What you will do >>
Convert the records below into a JSON list of strings, with one string per line and blank lines omitted, beginning at the line containing "Click the Search magnifier icon in ribbon" and continuing through the line containing "click(232, 255)".

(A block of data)
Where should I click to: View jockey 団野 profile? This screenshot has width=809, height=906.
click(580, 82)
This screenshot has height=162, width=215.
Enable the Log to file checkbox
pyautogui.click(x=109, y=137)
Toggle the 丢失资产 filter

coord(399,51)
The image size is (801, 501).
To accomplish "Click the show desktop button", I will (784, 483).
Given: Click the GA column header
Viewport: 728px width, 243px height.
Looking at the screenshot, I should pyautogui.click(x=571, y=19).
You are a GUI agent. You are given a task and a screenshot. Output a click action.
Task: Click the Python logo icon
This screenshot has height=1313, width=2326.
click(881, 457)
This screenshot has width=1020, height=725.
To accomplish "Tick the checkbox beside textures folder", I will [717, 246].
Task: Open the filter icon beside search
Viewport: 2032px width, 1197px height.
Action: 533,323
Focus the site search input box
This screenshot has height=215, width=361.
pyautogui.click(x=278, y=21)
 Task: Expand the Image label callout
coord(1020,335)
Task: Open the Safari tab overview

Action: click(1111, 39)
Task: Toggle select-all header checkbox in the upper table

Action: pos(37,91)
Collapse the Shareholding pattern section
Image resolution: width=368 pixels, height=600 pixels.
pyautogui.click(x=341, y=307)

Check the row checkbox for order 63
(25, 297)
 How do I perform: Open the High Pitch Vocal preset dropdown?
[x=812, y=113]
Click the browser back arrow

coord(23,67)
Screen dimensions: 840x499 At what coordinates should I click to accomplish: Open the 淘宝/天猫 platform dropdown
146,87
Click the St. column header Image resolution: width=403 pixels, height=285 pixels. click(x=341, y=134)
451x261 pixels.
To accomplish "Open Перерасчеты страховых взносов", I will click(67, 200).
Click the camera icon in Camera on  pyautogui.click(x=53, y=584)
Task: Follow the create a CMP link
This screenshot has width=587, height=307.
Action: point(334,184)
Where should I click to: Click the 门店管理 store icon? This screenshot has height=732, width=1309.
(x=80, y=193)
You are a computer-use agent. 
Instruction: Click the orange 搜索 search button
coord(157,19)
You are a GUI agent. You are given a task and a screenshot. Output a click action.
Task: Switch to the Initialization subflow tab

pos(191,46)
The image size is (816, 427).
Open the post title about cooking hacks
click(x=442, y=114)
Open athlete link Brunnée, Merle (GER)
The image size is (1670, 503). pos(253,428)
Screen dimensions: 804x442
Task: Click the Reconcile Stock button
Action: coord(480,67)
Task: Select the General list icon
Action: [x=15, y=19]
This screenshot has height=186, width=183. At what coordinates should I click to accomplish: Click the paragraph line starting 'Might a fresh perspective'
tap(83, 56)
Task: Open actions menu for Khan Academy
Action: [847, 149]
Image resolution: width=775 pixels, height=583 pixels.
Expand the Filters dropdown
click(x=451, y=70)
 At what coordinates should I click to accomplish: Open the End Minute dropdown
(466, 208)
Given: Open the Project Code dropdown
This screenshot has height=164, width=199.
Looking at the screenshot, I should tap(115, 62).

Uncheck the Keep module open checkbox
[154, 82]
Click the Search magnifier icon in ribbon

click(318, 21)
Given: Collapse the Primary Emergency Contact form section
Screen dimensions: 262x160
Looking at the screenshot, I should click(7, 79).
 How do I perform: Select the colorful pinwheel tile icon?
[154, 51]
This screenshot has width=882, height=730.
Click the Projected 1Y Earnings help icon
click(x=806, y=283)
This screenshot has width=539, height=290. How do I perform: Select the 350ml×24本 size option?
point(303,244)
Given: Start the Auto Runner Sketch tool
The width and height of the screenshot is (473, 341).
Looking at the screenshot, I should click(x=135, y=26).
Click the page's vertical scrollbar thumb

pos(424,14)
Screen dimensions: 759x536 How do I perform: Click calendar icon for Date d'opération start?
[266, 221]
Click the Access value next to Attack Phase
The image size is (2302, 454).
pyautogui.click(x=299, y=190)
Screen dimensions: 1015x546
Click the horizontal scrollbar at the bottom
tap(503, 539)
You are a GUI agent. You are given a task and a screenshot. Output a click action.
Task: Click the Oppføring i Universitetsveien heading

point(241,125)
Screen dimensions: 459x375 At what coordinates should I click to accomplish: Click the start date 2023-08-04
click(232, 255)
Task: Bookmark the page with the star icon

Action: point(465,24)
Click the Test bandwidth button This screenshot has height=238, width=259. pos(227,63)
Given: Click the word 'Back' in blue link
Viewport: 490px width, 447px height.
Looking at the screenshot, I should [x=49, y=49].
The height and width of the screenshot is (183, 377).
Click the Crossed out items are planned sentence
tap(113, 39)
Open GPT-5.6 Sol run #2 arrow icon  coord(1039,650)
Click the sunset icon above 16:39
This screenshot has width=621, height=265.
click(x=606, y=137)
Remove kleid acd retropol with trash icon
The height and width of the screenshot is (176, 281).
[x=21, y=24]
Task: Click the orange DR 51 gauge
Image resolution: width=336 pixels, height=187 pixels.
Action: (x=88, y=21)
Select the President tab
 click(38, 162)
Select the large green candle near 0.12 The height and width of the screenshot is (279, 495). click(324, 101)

The reply >>
[
  "Click the Search magnifier icon in ribbon",
  "click(318, 21)",
  "Given: Collapse the Primary Emergency Contact form section",
  "Screen dimensions: 262x160",
  "Looking at the screenshot, I should click(7, 79).",
  " How do I perform: Select the colorful pinwheel tile icon?",
  "[154, 51]",
  "This screenshot has width=882, height=730.",
  "Click the Projected 1Y Earnings help icon",
  "click(x=806, y=283)",
  "This screenshot has width=539, height=290. How do I perform: Select the 350ml×24本 size option?",
  "point(303,244)",
  "Given: Start the Auto Runner Sketch tool",
  "The width and height of the screenshot is (473, 341).",
  "Looking at the screenshot, I should click(x=135, y=26).",
  "Click the page's vertical scrollbar thumb",
  "pos(424,14)",
  "Screen dimensions: 759x536 How do I perform: Click calendar icon for Date d'opération start?",
  "[266, 221]",
  "Click the Access value next to Attack Phase",
  "The image size is (2302, 454).",
  "pyautogui.click(x=299, y=190)",
  "Screen dimensions: 1015x546",
  "Click the horizontal scrollbar at the bottom",
  "tap(503, 539)",
  "You are a GUI agent. You are given a task and a screenshot. Output a click action.",
  "Task: Click the Oppføring i Universitetsveien heading",
  "point(241,125)",
  "Screen dimensions: 459x375 At what coordinates should I click to accomplish: Click the start date 2023-08-04",
  "click(232, 255)"
]